→ **Aim**
Rewrite every row below, putting "How can I carry out" wherever "How do I perform" appears and keeping everything else the same.

(Rows on finding words and elements)

═══

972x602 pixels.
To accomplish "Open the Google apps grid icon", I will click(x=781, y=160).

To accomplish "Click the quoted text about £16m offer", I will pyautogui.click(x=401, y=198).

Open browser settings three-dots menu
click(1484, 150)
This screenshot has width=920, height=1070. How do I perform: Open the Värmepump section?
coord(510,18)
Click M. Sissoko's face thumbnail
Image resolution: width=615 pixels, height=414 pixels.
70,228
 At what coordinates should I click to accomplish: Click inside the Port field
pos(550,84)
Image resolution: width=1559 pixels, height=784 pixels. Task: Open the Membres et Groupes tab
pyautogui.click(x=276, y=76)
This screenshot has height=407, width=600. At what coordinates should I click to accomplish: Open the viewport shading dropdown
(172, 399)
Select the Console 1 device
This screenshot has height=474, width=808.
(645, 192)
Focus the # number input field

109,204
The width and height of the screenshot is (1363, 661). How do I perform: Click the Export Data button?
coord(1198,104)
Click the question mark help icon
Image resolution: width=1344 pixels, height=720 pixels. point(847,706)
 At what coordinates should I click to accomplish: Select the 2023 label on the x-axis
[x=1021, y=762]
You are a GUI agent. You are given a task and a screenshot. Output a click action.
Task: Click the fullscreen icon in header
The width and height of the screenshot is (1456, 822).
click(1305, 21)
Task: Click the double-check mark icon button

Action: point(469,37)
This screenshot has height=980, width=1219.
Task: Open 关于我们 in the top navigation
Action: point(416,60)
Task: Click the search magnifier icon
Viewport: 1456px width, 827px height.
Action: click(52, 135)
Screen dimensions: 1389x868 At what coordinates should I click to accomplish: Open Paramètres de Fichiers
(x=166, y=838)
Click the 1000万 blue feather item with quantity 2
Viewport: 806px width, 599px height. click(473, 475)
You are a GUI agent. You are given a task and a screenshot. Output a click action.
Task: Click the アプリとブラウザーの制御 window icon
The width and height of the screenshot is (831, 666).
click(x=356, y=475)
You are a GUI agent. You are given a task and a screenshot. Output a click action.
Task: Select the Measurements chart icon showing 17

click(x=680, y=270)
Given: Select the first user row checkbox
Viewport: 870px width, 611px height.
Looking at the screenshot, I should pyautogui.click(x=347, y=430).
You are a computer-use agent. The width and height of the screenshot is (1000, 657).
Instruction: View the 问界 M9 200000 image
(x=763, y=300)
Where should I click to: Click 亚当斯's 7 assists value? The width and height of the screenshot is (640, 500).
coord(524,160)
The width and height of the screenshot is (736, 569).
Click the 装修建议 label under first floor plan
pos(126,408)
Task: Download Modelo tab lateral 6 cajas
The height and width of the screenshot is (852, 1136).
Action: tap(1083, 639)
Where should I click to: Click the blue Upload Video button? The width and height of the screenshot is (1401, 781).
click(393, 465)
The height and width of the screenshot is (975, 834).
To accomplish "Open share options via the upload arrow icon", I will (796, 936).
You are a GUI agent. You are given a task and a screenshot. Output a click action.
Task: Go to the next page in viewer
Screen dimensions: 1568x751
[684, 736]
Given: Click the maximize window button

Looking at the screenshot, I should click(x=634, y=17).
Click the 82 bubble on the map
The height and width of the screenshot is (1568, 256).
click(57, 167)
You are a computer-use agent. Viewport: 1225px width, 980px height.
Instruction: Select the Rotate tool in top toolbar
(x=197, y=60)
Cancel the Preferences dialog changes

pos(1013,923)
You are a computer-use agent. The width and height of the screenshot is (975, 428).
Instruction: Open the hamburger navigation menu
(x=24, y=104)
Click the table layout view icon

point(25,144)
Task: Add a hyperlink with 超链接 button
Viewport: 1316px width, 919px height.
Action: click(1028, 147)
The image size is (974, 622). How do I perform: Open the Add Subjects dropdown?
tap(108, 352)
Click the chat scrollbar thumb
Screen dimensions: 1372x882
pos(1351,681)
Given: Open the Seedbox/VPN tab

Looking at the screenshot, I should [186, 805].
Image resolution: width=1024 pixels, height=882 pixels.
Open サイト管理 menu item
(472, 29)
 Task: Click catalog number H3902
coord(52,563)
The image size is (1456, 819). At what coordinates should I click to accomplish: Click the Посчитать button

═══

→ **Response**
972x602 pixels.
To accomplish "Open the Google apps grid icon", I will click(x=781, y=160).

To accomplish "Click the quoted text about £16m offer", I will pyautogui.click(x=401, y=198).

Open browser settings three-dots menu
click(1484, 150)
This screenshot has width=920, height=1070. How can I carry out: Open the Värmepump section?
coord(510,18)
Click M. Sissoko's face thumbnail
Image resolution: width=615 pixels, height=414 pixels.
70,228
 At what coordinates should I click to accomplish: Click inside the Port field
pos(550,84)
Image resolution: width=1559 pixels, height=784 pixels. Task: Open the Membres et Groupes tab
pyautogui.click(x=276, y=76)
This screenshot has height=407, width=600. At what coordinates should I click to accomplish: Open the viewport shading dropdown
(172, 399)
Select the Console 1 device
This screenshot has height=474, width=808.
(645, 192)
Focus the # number input field

109,204
The width and height of the screenshot is (1363, 661). How can I carry out: Click the Export Data button?
coord(1198,104)
Click the question mark help icon
Image resolution: width=1344 pixels, height=720 pixels. point(847,706)
 At what coordinates should I click to accomplish: Select the 2023 label on the x-axis
[x=1021, y=762]
You are a GUI agent. You are given a task and a screenshot. Output a click action.
Task: Click the fullscreen icon in header
The width and height of the screenshot is (1456, 822).
click(1305, 21)
Task: Click the double-check mark icon button

Action: point(469,37)
This screenshot has height=980, width=1219.
Task: Open 关于我们 in the top navigation
Action: point(416,60)
Task: Click the search magnifier icon
Viewport: 1456px width, 827px height.
Action: click(52, 135)
Screen dimensions: 1389x868 At what coordinates should I click to accomplish: Open Paramètres de Fichiers
(x=166, y=838)
Click the 1000万 blue feather item with quantity 2
Viewport: 806px width, 599px height. click(473, 475)
You are a GUI agent. You are given a task and a screenshot. Output a click action.
Task: Click the アプリとブラウザーの制御 window icon
The width and height of the screenshot is (831, 666).
click(x=356, y=475)
You are a GUI agent. You are given a task and a screenshot. Output a click action.
Task: Select the Measurements chart icon showing 17

click(x=680, y=270)
Given: Select the first user row checkbox
Viewport: 870px width, 611px height.
Looking at the screenshot, I should pyautogui.click(x=347, y=430).
You are a computer-use agent. The width and height of the screenshot is (1000, 657).
Instruction: View the 问界 M9 200000 image
(x=763, y=300)
Where should I click to: Click 亚当斯's 7 assists value? The width and height of the screenshot is (640, 500).
coord(524,160)
The width and height of the screenshot is (736, 569).
Click the 装修建议 label under first floor plan
pos(126,408)
Task: Download Modelo tab lateral 6 cajas
The height and width of the screenshot is (852, 1136).
Action: tap(1083, 639)
Where should I click to: Click the blue Upload Video button? The width and height of the screenshot is (1401, 781).
click(393, 465)
The height and width of the screenshot is (975, 834).
To accomplish "Open share options via the upload arrow icon", I will (796, 936).
You are a GUI agent. You are given a task and a screenshot. Output a click action.
Task: Go to the next page in viewer
Screen dimensions: 1568x751
[684, 736]
Given: Click the maximize window button

Looking at the screenshot, I should click(x=634, y=17).
Click the 82 bubble on the map
The height and width of the screenshot is (1568, 256).
click(57, 167)
You are a computer-use agent. Viewport: 1225px width, 980px height.
Instruction: Select the Rotate tool in top toolbar
(x=197, y=60)
Cancel the Preferences dialog changes

pos(1013,923)
You are a computer-use agent. The width and height of the screenshot is (975, 428).
Instruction: Open the hamburger navigation menu
(x=24, y=104)
Click the table layout view icon

point(25,144)
Task: Add a hyperlink with 超链接 button
Viewport: 1316px width, 919px height.
Action: click(1028, 147)
The image size is (974, 622). How can I carry out: Open the Add Subjects dropdown?
tap(108, 352)
Click the chat scrollbar thumb
Screen dimensions: 1372x882
pos(1351,681)
Given: Open the Seedbox/VPN tab

Looking at the screenshot, I should [186, 805].
Image resolution: width=1024 pixels, height=882 pixels.
Open サイト管理 menu item
(472, 29)
 Task: Click catalog number H3902
coord(52,563)
The image size is (1456, 819). At what coordinates should I click to accomplish: Click the Посчитать button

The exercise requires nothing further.